Саша и Римма испуганно вскочили. По ту сторону забора стояла загорелая девочка, жующая виноград.

– Лера! Ты где!? Домой быстро! Темно уже! – донеслось из глубины двора.

– Ба, иду! – крикнула она, сплюнула косточки, и презрительно взглянув на перепуганную парочку, тихо добавила. – Не интересно с вами, пойду я.

Римма первой пришла в себя и взяла Сашу под руку:

– Погуляем?

– Угу, – ответил тот.

И они до самого отбоя молча прохаживались по улицам спящего посёлка, пугая дворовых собак.

– А завтра погуляем? – спросил Саша, перед тем как войти в общежитие.

– Погуляем, – ответила Римма.

И он был счастлив, и не столько от её ответа – теперь можно было рвануть в туалет, не мог он при ней показать свою слабость, ему казалось стыдным сообщать девушке о том, что очень сильно хочется писать.

Утром Сашка, как всегда, одним из первых прорвался в автобус и наученный вчерашним опытом, не стал занимать место для Риммы, но чуть не потерял сознание, когда она, неожиданно для всех, уселась к нему на колени и обняла за шею. После этого он уже не имел права не полюбить её.

Вечером Сашка сидел на той же лавочке, но только пришёл ещё раньше, чтобы всё хорошенько обдумать и настроиться. И вот послышались шаги, но вместо Риммы на лавочку рядом с ним уселась девчонка, напугавшая их вчера.

– Хочешь виноград? – сказала она, протянув Саше гроздь Дамских пальчиков. – С этой стороны ваши уже всё ободрали, я во дворе сорвала. Последний. Правда вкусный?

Он раскусил несколько виноградин и кивнул.

– Ты не стесняйся, поцелуй её сегодня. Я не буду подглядывать. Меня, кстати, Лера зовут.

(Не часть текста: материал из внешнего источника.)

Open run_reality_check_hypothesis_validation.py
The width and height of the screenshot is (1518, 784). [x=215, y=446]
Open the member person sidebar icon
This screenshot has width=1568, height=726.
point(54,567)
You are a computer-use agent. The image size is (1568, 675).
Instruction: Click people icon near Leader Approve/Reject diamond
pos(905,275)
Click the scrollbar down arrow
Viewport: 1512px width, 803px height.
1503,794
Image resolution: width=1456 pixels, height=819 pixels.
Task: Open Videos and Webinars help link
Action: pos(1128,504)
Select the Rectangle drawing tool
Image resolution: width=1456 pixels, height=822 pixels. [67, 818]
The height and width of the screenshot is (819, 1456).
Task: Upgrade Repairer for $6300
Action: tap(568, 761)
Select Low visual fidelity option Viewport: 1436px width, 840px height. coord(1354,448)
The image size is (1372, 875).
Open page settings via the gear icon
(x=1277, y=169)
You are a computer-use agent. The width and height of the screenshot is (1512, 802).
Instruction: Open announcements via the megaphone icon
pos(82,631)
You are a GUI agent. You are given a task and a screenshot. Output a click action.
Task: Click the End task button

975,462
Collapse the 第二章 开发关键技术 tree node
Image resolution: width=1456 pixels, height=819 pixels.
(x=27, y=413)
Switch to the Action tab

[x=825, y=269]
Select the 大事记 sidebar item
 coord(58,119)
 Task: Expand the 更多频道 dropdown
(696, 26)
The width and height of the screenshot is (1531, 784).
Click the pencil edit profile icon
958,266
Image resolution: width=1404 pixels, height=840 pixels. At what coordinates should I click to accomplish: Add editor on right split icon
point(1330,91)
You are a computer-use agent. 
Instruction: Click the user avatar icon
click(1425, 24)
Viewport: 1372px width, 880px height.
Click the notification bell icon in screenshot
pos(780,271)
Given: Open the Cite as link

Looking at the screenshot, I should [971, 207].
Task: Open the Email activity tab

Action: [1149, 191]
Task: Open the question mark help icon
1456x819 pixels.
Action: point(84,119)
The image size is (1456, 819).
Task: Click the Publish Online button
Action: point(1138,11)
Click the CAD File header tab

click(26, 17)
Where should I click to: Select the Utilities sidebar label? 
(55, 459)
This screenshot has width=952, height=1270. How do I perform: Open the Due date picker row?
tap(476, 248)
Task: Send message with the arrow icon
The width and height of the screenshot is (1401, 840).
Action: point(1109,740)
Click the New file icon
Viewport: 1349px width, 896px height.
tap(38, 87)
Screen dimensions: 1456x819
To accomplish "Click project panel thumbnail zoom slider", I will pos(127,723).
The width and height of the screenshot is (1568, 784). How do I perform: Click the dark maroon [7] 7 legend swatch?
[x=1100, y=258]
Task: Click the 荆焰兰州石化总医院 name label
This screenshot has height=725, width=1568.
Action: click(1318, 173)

– Я знаю. Слушал как бабушка твоя вчера кричала. Строгая?

– Не.

– Уже сентябрь, почему не в школе?

– Я здесь живу. Но мама пообещала, что скоро заберёт нас к себе.

– А в каком ты классе?

– В пятом.

– Учиться нравится?

– Не.

– А почему подглядывала за нами?

– Я за всеми подглядываю. Вы тут не первые сидите. А что ещё делать? Чайку вылечила, креветок наелась, виноград собрала, вина с бабушкой нагнали. Пробовал наше вино?

– Пробовал.

– А вы правда архитекторы?

– Правда. Но пока только учимся в техникуме, – с чувством гордости ответил Саша.

– А то бабушка сказала, что вы хоть и архитекторы, а пьёте и буяните как колхозное мужичьё, чтоб держалась от вас подальше… А что нужно, чтобы выучится на архитектора?

– Для начала нужно научиться рисовать.

– А я умею, – похвасталась Лера, – недавно Аллу Пугачёву нарисовала акварельными красками. Меня бабушка научила, она у меня актриса, в кино снималась.

– А родители кто?

– Мама на самолётах летает. Она у нас стюардесса. А папа писатель. Я сейчас его книжку читаю.

Саша с изумлением смотрел на эту маленькую девчонку с копной выгоревших волос, и удивлялся тому, как устроен мир. Разве можно было подумать, что бабушка из этого двора, где они почти каждый день воровали виноград и покупали вино, актриса. И почему эти люди всегда находят себе соответствующую пару. Что может быть романтичней – писатель и стюардесса… У Сашки аж дыхание перехватило.

Кем же станет их дочь? Ну да, хочет выучится на архитектора, продолжить элитный ряд и выйти потом замуж, скажем, за звезду Большого театра или за космонавта. Она обречена на это. А как вырваться из жизненного круга, уготованного судьбой для его семьи? Железнодорожник, шахтёр, повар, домохозяйка… Получится ли у него с архитектурой? Кто знает.

А ещё он обратил внимание, что Лера фантастически красивая девочка, даже несмотря на её обгрызанные ноги, сбитые коленки и причёску, вернее на отсутствие таковой. Можно только представить, как хороши её родители, и это тоже было предметом зависти.

– А почему ты здесь? Почему живёшь с бабушкой, а не с родителями? – спросил Сашка, пытаясь хоть немного разобраться.

– Мама сказала, что так будет лучше. Она занята на работе, всё время летает, дома бывает редко. Папа не выходит из комнаты, пишет свои книги. А у бабушки хорошо. Я уже и плавать научилась, и вино делать. Не пропаду.